Problem requirements: Below are some records; copy them word for word and drop the pictures.

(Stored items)
__________________________________________________

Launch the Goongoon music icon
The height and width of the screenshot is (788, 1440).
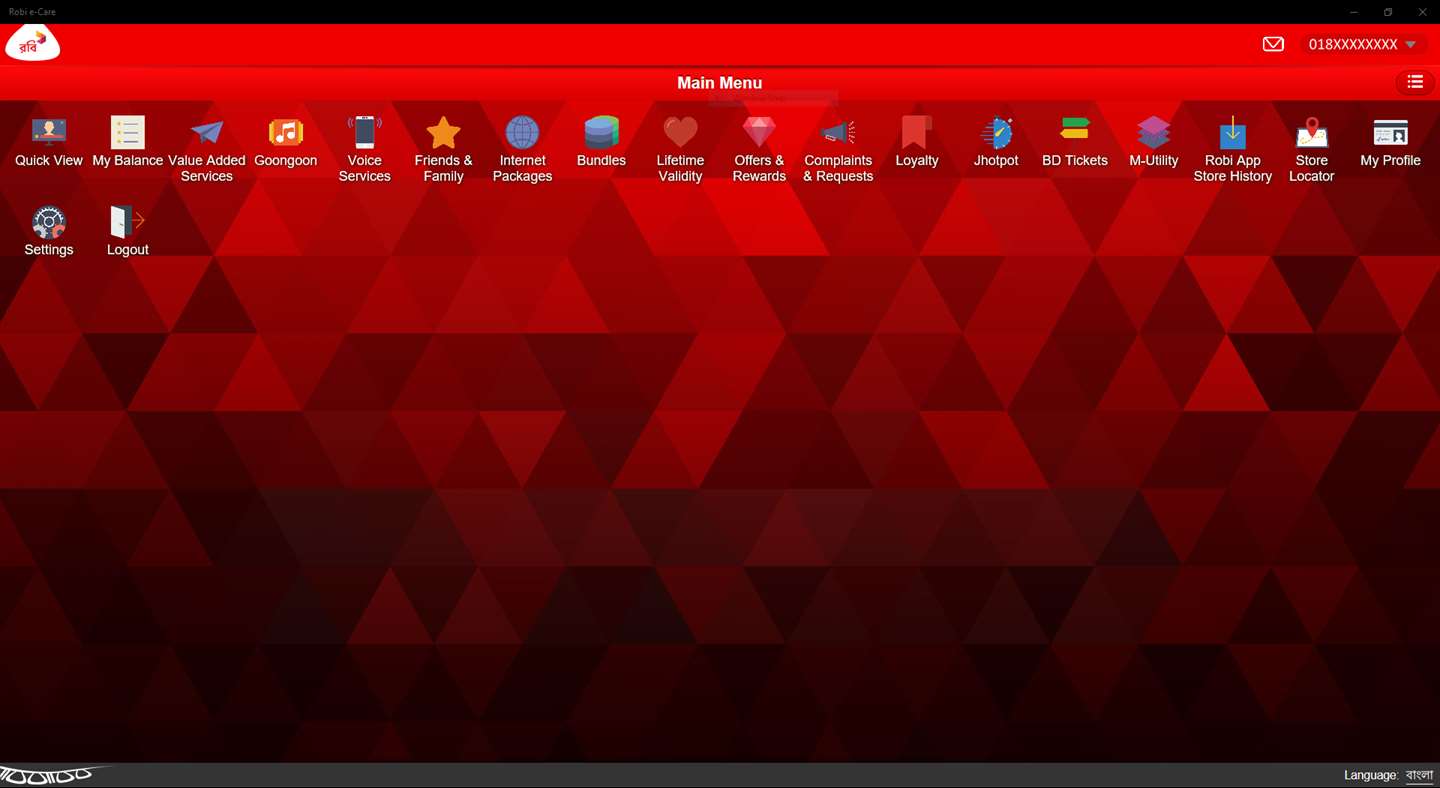(x=286, y=133)

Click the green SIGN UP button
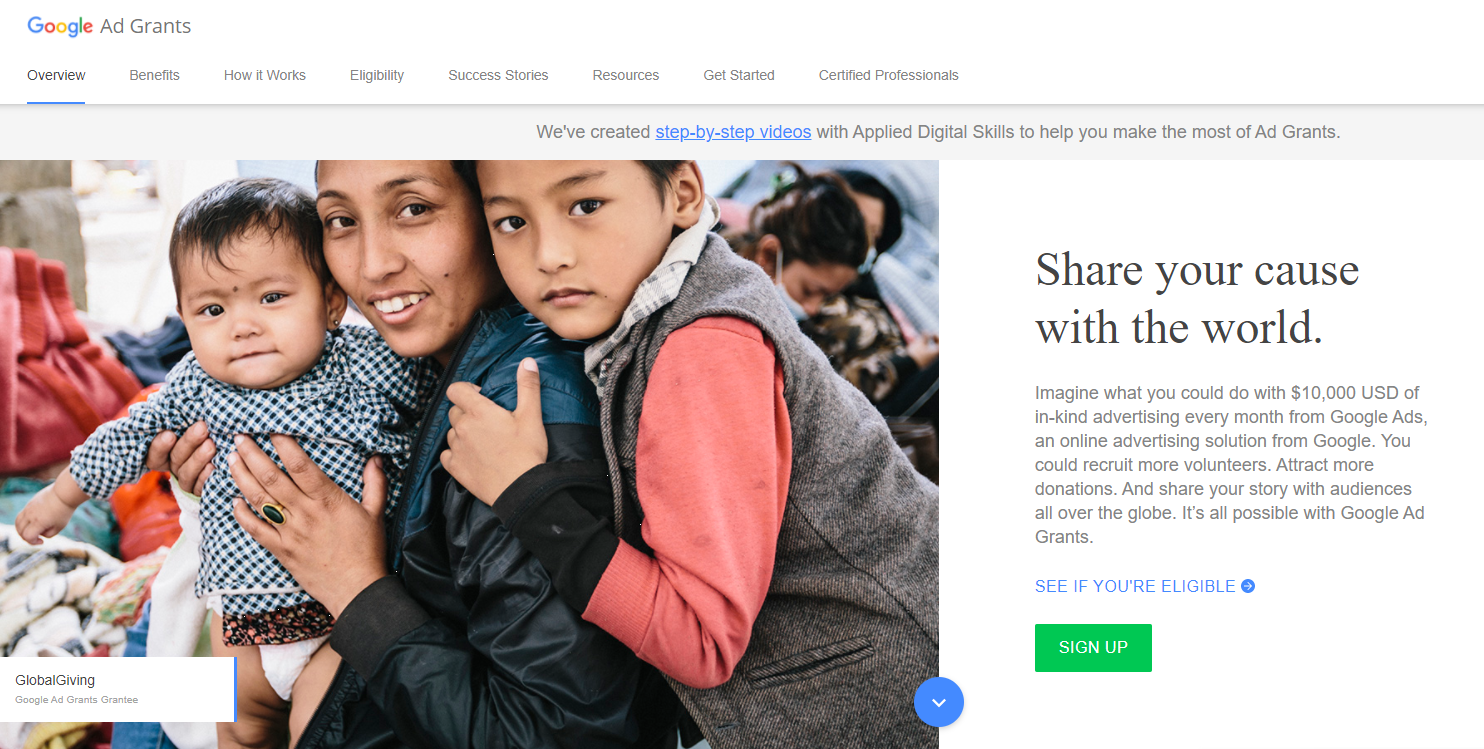pos(1093,648)
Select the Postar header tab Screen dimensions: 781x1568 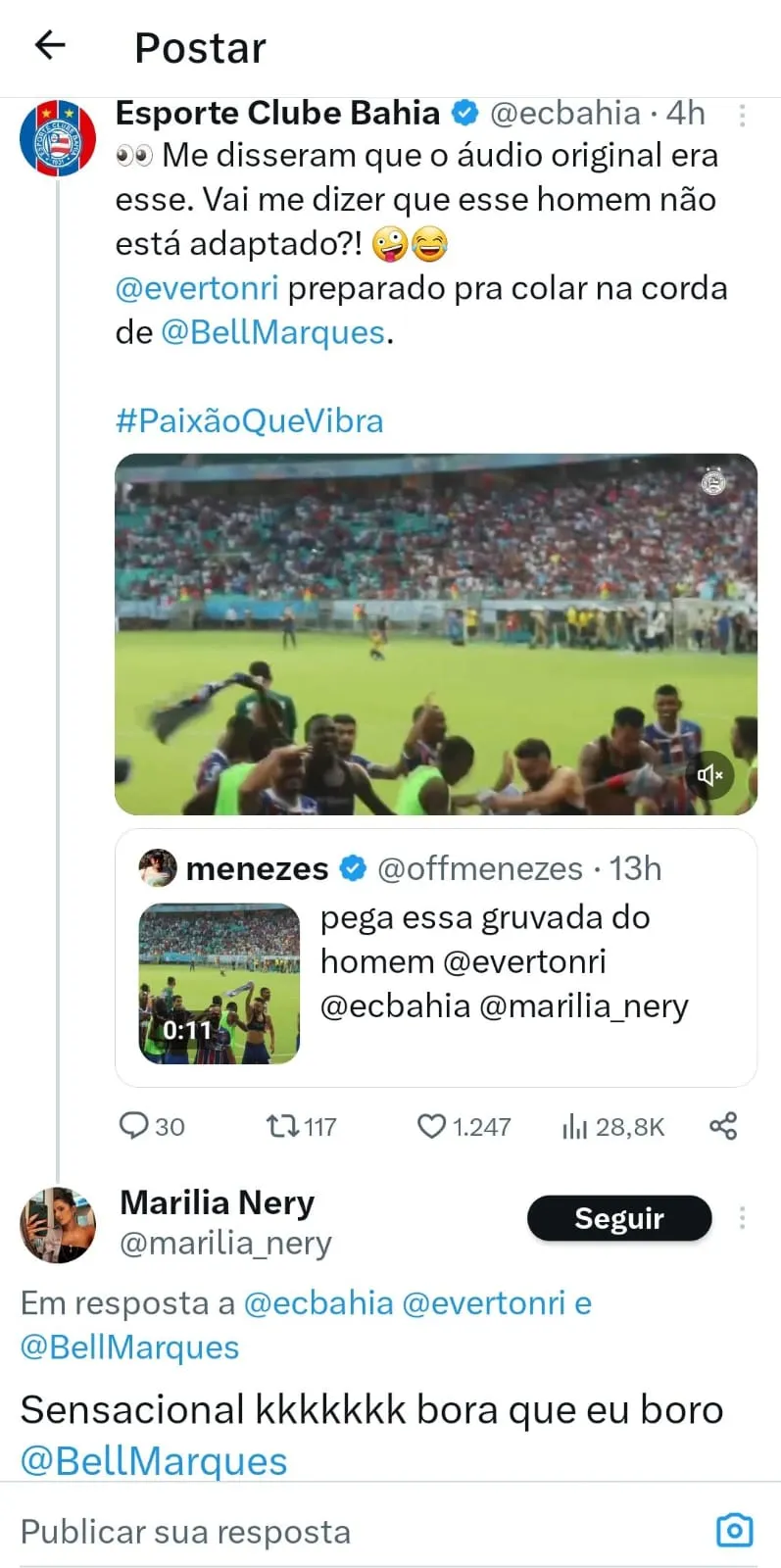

__________________________________________________

Output below:
Launch the Goongoon music icon
The height and width of the screenshot is (788, 1440).
(x=286, y=133)

Click the green SIGN UP button
pos(1093,648)
Select the Postar header tab Screen dimensions: 781x1568 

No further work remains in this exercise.